Voice Tech Trends in 2021

Anna Prist
6 min readDec 22, 2020

--

Another year, another trend forecast for Conversational AI! Predicting the next year’s buzz

2020 has been a real “annus horribilis” for the entire global economy and for each one of us. The COVID-19 pandemic has affected every aspect of our lives, crashing businesses, and having a significant impact on Conversational AI.

AI-powered chatbots and virtual assistants were at the forefront of the fight against Covid, helped screen and triage patients, conducted surveys, provided vital Covid-related information, and more. And quite naturally, we saw more conversational agents in telemedicine — from FAQ-chatbots and virtual consultants to chatbot-therapists — that made health services more accessible to people who can’t leave their homes (and there were billions of them in the spring of 2020). Needless to say, conversational agents combating the virus are becoming a long-term trend, and next year we will see more solutions complying with the ‘less touching, more talking’ rule.

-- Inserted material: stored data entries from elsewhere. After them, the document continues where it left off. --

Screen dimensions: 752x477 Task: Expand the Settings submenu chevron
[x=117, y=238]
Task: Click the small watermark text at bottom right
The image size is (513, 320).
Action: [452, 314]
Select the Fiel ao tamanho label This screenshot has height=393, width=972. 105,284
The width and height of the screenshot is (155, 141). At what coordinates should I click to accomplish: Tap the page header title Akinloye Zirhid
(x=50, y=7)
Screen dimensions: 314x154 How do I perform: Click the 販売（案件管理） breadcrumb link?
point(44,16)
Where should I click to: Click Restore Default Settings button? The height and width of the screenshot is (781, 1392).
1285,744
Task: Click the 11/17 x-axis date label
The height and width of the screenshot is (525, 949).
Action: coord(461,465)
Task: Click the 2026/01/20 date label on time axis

Despite the difficulties, consumer data show that hearables ownership by US adults has risen by about 23% during that period while voice assistant use through hearables grew by 103% from 21.5 million in 2018 to 43.7 million in 2020. The data show that hearables and voice assistant adoption are complementary technology trends.

The voice and speech recognition market is expected to grow at a 17.2% compound annualized rate to reach $26.8 billion by 2025. From this perspective, we can conclude that voice UX became a real pragmatic innovation.

In the coming year, we expect to see more technically-driven smart devices and more support for users. Assistants are expected to become proactive and distinguish users in order to bring personalized content. This especially applies to kids’ content, where certain restrictions are necessary.

In 2021 we will definitely see:

Voice assistant in a mobile app

Voice in mobile apps is the hottest trend right now, and it will stay so because voice is a natural interface.

Natural interfaces are about to become obsolete and even displace swiping and typing. Voice-powered apps increase functionality, saving us from complicated navigation, form-filling, overlaid menus, support, etc. They make it far easier for an end-user to submit their request — even if they don’t know the exact name of the item they’re looking for or where to find it in the app’s menu. Pretty soon, users won’t just appreciate the greater functionality and friendliness of a voice-powered mobile app, they’ll anticipate it.

Outbound calls and smart IVR powered with an NLU

It’s not about hollow-hearted cold calls. These are the smart solutions that will replace agents in call centers pretty soon because they are effective, performant, and easy-to-customize. There are more and more companies offering such services and it seems like a reasonable guess that this is where the calling sales are moving.

Voice Cloning

Or a voice replication technology. Machine learning tech and GPU power development commoditize custom voice creation and make the speech more emotional, which makes this computer-generated voice indistinguishable from the real one. You just use a recorded speech and then a voice conversion technology transforms your voice into another. Voice cloning becomes an indispensable tool for advertisers, filmmakers, game developers, and other content creators.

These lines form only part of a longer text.